By all accounts, Passport is by far the more popular authentication package (95,000 downloads from npm in the last month vs. 2,100 for everyauth). Furthermore, maintenance of everyauth seems to have come to a halt, leaving outstanding bugs and issues unaddressed. In contrast, Passport has 100% test coverage, and has an API that's been proven stable over ~2 years.
I guess when I decided everyauth over passport about 4 months ago (there was an actual decision process IIRC) it seemed like everauth was more mature, I found more examples and other repos explaining how I could bend it to my needs.
Recently I've come across passport quite often and it appears to be the gold standard nowadays... So yes it's going in at some point in time (this is a minor side project only).
I will happily merge a pull request if you care to go for it - I currently only support facebook and twitter and was working on local user/pass up until an hour ago ... ;)
I've pretty much abandoned express-foundation since I haven't been to a hackathon in a while.
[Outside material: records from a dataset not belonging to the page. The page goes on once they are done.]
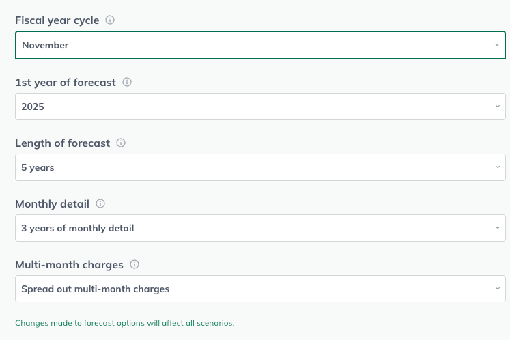Open the 3 years of monthly detail dropdown
The width and height of the screenshot is (510, 340).
pos(260,228)
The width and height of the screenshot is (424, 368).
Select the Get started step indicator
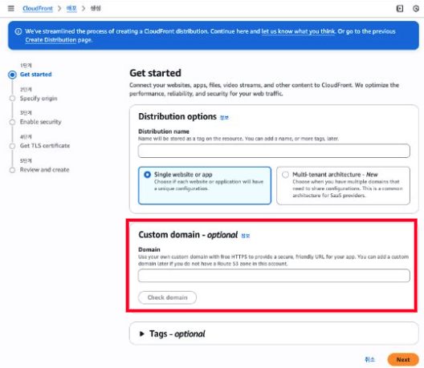pos(12,75)
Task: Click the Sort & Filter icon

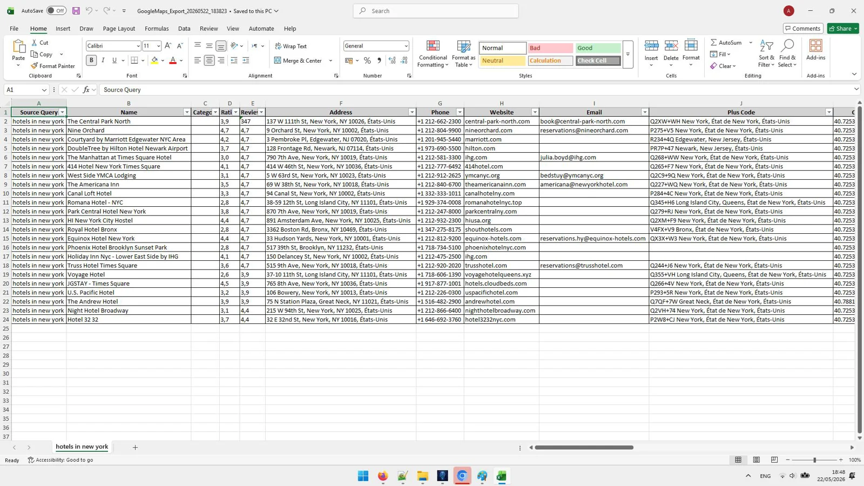Action: (x=766, y=46)
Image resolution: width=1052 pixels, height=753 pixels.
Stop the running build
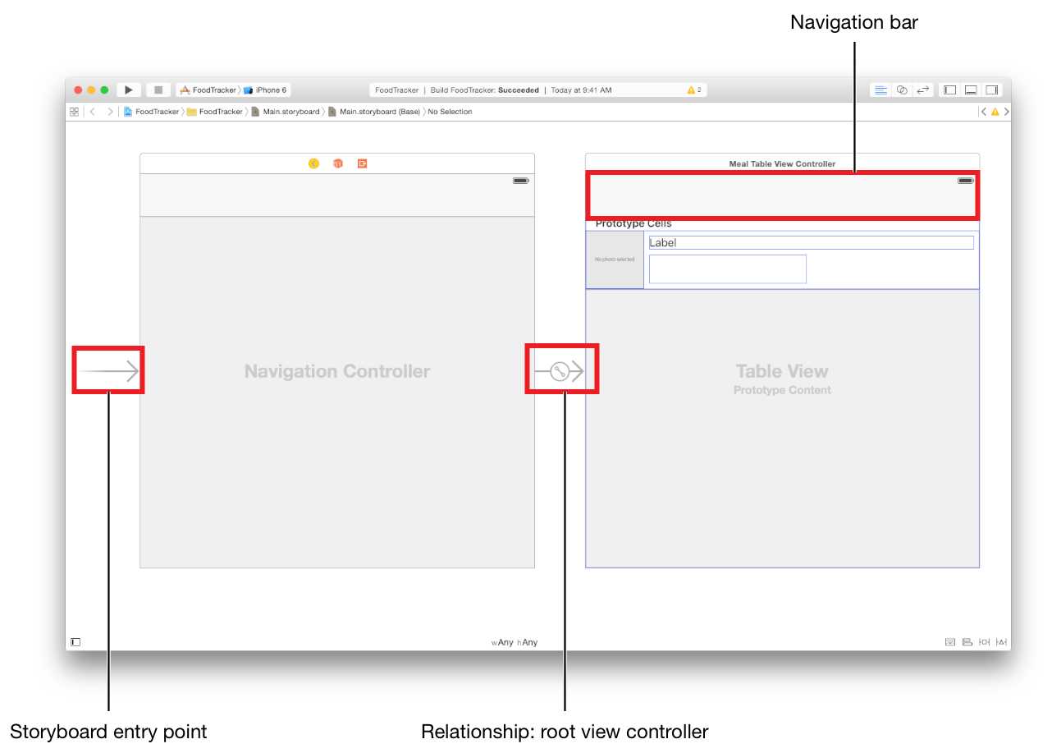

This repo pretty much seals its fate.
The biggest advantage you'll get out of this system is that it's simple, and you know it in and out because you built it. With all of the other tools that do the same thing, you run into the same problem: you don't have time to learn a new tool at the hackathon. By the time you've figured out Yeoman (which looks really cool), you only have a few hours to implement your app's actual functionality.
Since it takes up valuable time to show off "auxiliary" pages like account setup, I think it's okay to just skip 'em. Most people won't mind, as it's well understood that hackathon projects are not ready for prime-time.
Awesome, this is what I wanted to make. We should make this config driven. say what Oauth/logins to be enabled, etc.
Any one starting a new project should use this this config and be able to get desired features up and running in minutes.